▶ [WORK REQUIRED] Please rewrite every line of the records below as a JSON list of strings, one string per line, leaving out blank lines.
** START OF RECORDS PROVIDED **
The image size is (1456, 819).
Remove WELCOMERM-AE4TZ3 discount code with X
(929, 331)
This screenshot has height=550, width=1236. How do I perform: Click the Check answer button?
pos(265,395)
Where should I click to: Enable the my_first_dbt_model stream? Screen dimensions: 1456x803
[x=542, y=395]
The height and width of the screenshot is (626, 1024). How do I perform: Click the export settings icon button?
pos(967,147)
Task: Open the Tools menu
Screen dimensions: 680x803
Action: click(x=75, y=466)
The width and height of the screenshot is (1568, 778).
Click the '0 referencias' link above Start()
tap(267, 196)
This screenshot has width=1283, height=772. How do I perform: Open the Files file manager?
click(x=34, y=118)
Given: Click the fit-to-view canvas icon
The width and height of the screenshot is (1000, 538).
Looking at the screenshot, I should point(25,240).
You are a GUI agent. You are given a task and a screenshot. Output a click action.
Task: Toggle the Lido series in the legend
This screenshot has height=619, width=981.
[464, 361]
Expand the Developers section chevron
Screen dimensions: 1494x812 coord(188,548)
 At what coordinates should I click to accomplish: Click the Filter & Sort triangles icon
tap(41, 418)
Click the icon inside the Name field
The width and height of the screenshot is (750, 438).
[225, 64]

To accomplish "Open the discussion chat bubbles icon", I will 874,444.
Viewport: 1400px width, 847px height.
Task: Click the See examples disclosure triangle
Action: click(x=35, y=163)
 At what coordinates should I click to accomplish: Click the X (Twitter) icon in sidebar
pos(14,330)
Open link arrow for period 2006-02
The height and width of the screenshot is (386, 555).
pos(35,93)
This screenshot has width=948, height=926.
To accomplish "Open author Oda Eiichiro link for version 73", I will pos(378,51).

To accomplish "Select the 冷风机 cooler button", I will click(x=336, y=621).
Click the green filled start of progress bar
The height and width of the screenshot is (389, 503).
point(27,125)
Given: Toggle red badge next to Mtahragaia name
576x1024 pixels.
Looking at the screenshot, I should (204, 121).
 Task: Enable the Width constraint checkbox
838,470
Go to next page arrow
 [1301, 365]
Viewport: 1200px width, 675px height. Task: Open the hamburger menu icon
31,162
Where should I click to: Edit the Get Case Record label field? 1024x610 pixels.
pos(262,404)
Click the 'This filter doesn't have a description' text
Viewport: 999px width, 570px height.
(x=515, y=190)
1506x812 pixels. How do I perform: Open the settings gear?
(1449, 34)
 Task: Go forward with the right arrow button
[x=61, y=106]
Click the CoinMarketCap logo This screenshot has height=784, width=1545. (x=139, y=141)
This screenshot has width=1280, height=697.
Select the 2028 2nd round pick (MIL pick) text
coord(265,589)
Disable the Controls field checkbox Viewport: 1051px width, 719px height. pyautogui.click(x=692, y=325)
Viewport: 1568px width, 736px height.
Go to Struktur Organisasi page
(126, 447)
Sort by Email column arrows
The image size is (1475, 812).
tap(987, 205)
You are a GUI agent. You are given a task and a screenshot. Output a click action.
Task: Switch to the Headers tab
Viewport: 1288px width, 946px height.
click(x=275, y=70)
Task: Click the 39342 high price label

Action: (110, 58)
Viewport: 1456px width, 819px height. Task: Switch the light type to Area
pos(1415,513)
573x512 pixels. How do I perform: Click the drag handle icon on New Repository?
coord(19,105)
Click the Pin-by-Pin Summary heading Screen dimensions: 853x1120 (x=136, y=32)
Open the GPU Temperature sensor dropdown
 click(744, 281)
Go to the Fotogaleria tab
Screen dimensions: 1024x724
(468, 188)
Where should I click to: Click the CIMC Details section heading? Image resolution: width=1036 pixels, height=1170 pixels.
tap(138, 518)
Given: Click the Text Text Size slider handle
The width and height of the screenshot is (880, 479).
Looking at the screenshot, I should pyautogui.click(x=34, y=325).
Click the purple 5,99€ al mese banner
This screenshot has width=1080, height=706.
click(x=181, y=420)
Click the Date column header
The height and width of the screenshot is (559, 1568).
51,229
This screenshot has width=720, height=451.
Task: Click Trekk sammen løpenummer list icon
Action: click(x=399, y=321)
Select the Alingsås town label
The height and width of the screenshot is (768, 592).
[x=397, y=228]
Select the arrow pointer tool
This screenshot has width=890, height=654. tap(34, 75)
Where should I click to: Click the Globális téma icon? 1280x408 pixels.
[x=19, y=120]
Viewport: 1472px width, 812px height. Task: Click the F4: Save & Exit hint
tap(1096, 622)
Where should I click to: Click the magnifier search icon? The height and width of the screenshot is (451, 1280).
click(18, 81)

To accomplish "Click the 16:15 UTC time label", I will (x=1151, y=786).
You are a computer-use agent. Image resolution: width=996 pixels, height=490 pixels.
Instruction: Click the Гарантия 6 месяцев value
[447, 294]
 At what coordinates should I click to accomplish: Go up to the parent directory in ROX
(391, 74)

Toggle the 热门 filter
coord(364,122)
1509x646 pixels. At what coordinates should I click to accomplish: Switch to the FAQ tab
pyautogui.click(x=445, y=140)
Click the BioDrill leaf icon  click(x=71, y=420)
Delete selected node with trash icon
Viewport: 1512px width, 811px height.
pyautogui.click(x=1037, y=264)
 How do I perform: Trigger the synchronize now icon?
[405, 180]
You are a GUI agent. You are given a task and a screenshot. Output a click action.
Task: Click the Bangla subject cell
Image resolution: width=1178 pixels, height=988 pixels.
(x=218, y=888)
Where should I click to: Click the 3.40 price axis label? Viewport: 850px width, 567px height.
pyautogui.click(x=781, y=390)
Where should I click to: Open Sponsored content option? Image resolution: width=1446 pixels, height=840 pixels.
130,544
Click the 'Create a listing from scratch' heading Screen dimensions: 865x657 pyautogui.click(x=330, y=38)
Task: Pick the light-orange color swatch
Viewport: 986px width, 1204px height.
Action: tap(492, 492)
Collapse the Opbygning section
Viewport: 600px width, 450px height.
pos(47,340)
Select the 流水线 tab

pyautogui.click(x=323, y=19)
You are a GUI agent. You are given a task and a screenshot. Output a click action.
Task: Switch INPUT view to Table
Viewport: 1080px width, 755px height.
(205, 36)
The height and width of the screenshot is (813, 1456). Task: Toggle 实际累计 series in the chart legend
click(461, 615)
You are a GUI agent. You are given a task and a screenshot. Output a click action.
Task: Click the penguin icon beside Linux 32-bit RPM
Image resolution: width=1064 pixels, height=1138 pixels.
** END OF RECORDS PROVIDED **
▶ [WRITTEN ANSWER]
[
  "The image size is (1456, 819).",
  "Remove WELCOMERM-AE4TZ3 discount code with X",
  "(929, 331)",
  "This screenshot has height=550, width=1236. How do I perform: Click the Check answer button?",
  "pos(265,395)",
  "Where should I click to: Enable the my_first_dbt_model stream? Screen dimensions: 1456x803",
  "[x=542, y=395]",
  "The height and width of the screenshot is (626, 1024). How do I perform: Click the export settings icon button?",
  "pos(967,147)",
  "Task: Open the Tools menu",
  "Screen dimensions: 680x803",
  "Action: click(x=75, y=466)",
  "The width and height of the screenshot is (1568, 778).",
  "Click the '0 referencias' link above Start()",
  "tap(267, 196)",
  "This screenshot has width=1283, height=772. How do I perform: Open the Files file manager?",
  "click(x=34, y=118)",
  "Given: Click the fit-to-view canvas icon",
  "The width and height of the screenshot is (1000, 538).",
  "Looking at the screenshot, I should point(25,240).",
  "You are a GUI agent. You are given a task and a screenshot. Output a click action.",
  "Task: Toggle the Lido series in the legend",
  "This screenshot has height=619, width=981.",
  "[464, 361]",
  "Expand the Developers section chevron",
  "Screen dimensions: 1494x812 coord(188,548)",
  " At what coordinates should I click to accomplish: Click the Filter & Sort triangles icon",
  "tap(41, 418)",
  "Click the icon inside the Name field",
  "The width and height of the screenshot is (750, 438).",
  "[225, 64]",
  "To accomplish \"Open the discussion chat bubbles icon\", I will 874,444.",
  "Viewport: 1400px width, 847px height.",
  "Task: Click the See examples disclosure triangle",
  "Action: click(x=35, y=163)",
  " At what coordinates should I click to accomplish: Click the X (Twitter) icon in sidebar",
  "pos(14,330)",
  "Open link arrow for period 2006-02",
  "The height and width of the screenshot is (386, 555).",
  "pos(35,93)",
  "This screenshot has width=948, height=926.",
  "To accomplish \"Open author Oda Eiichiro link for version 73\", I will pos(378,51).",
  "To accomplish \"Select the 冷风机 cooler button\", I will click(x=336, y=621).",
  "Click the green filled start of progress bar",
  "The height and width of the screenshot is (389, 503).",
  "point(27,125)",
  "Given: Toggle red badge next to Mtahragaia name",
  "576x1024 pixels.",
  "Looking at the screenshot, I should (204, 121).",
  " Task: Enable the Width constraint checkbox",
  "838,470",
  "Go to next page arrow",
  " [1301, 365]",
  "Viewport: 1200px width, 675px height. Task: Open the hamburger menu icon",
  "31,162",
  "Where should I click to: Edit the Get Case Record label field? 1024x610 pixels.",
  "pos(262,404)",
  "Click the 'This filter doesn't have a description' text",
  "Viewport: 999px width, 570px height.",
  "(x=515, y=190)",
  "1506x812 pixels. How do I perform: Open the settings gear?",
  "(1449, 34)",
  " Task: Go forward with the right arrow button",
  "[x=61, y=106]",
  "Click the CoinMarketCap logo This screenshot has height=784, width=1545. (x=139, y=141)",
  "This screenshot has width=1280, height=697.",
  "Select the 2028 2nd round pick (MIL pick) text",
  "coord(265,589)",
  "Disable the Controls field checkbox Viewport: 1051px width, 719px height. pyautogui.click(x=692, y=325)",
  "Viewport: 1568px width, 736px height.",
  "Go to Struktur Organisasi page",
  "(126, 447)",
  "Sort by Email column arrows",
  "The image size is (1475, 812).",
  "tap(987, 205)",
  "You are a GUI agent. You are given a task and a screenshot. Output a click action.",
  "Task: Switch to the Headers tab",
  "Viewport: 1288px width, 946px height.",
  "click(x=275, y=70)",
  "Task: Click the 39342 high price label",
  "Action: (110, 58)",
  "Viewport: 1456px width, 819px height. Task: Switch the light type to Area",
  "pos(1415,513)",
  "573x512 pixels. How do I perform: Click the drag handle icon on New Repository?",
  "coord(19,105)",
  "Click the Pin-by-Pin Summary heading Screen dimensions: 853x1120 (x=136, y=32)",
  "Open the GPU Temperature sensor dropdown",
  " click(744, 281)",
  "Go to the Fotogaleria tab",
  "Screen dimensions: 1024x724",
  "(468, 188)",
  "Where should I click to: Click the CIMC Details section heading? Image resolution: width=1036 pixels, height=1170 pixels.",
  "tap(138, 518)",
  "Given: Click the Text Text Size slider handle",
  "The width and height of the screenshot is (880, 479).",
  "Looking at the screenshot, I should pyautogui.click(x=34, y=325).",
  "Click the purple 5,99€ al mese banner",
  "This screenshot has width=1080, height=706.",
  "click(x=181, y=420)",
  "Click the Date column header",
  "The height and width of the screenshot is (559, 1568).",
  "51,229",
  "This screenshot has width=720, height=451.",
  "Task: Click Trekk sammen løpenummer list icon",
  "Action: click(x=399, y=321)",
  "Select the Alingsås town label",
  "The height and width of the screenshot is (768, 592).",
  "[x=397, y=228]",
  "Select the arrow pointer tool",
  "This screenshot has width=890, height=654. tap(34, 75)",
  "Where should I click to: Click the Globális téma icon? 1280x408 pixels.",
  "[x=19, y=120]",
  "Viewport: 1472px width, 812px height. Task: Click the F4: Save & Exit hint",
  "tap(1096, 622)",
  "Where should I click to: Click the magnifier search icon? The height and width of the screenshot is (451, 1280).",
  "click(18, 81)",
  "To accomplish \"Click the 16:15 UTC time label\", I will (x=1151, y=786).",
  "You are a computer-use agent. Image resolution: width=996 pixels, height=490 pixels.",
  "Instruction: Click the Гарантия 6 месяцев value",
  "[447, 294]",
  " At what coordinates should I click to accomplish: Go up to the parent directory in ROX",
  "(391, 74)",
  "Toggle the 热门 filter",
  "coord(364,122)",
  "1509x646 pixels. At what coordinates should I click to accomplish: Switch to the FAQ tab",
  "pyautogui.click(x=445, y=140)",
  "Click the BioDrill leaf icon  click(x=71, y=420)",
  "Delete selected node with trash icon",
  "Viewport: 1512px width, 811px height.",
  "pyautogui.click(x=1037, y=264)",
  " How do I perform: Trigger the synchronize now icon?",
  "[405, 180]",
  "You are a GUI agent. You are given a task and a screenshot. Output a click action.",
  "Task: Click the Bangla subject cell",
  "Image resolution: width=1178 pixels, height=988 pixels.",
  "(x=218, y=888)",
  "Where should I click to: Click the 3.40 price axis label? Viewport: 850px width, 567px height.",
  "pyautogui.click(x=781, y=390)",
  "Where should I click to: Open Sponsored content option? Image resolution: width=1446 pixels, height=840 pixels.",
  "130,544",
  "Click the 'Create a listing from scratch' heading Screen dimensions: 865x657 pyautogui.click(x=330, y=38)",
  "Task: Pick the light-orange color swatch",
  "Viewport: 986px width, 1204px height.",
  "Action: tap(492, 492)",
  "Collapse the Opbygning section",
  "Viewport: 600px width, 450px height.",
  "pos(47,340)",
  "Select the 流水线 tab",
  "pyautogui.click(x=323, y=19)",
  "You are a GUI agent. You are given a task and a screenshot. Output a click action.",
  "Task: Switch INPUT view to Table",
  "Viewport: 1080px width, 755px height.",
  "(205, 36)",
  "The height and width of the screenshot is (813, 1456). Task: Toggle 实际累计 series in the chart legend",
  "click(461, 615)",
  "You are a GUI agent. You are given a task and a screenshot. Output a click action.",
  "Task: Click the penguin icon beside Linux 32-bit RPM",
  "Image resolution: width=1064 pixels, height=1138 pixels."
]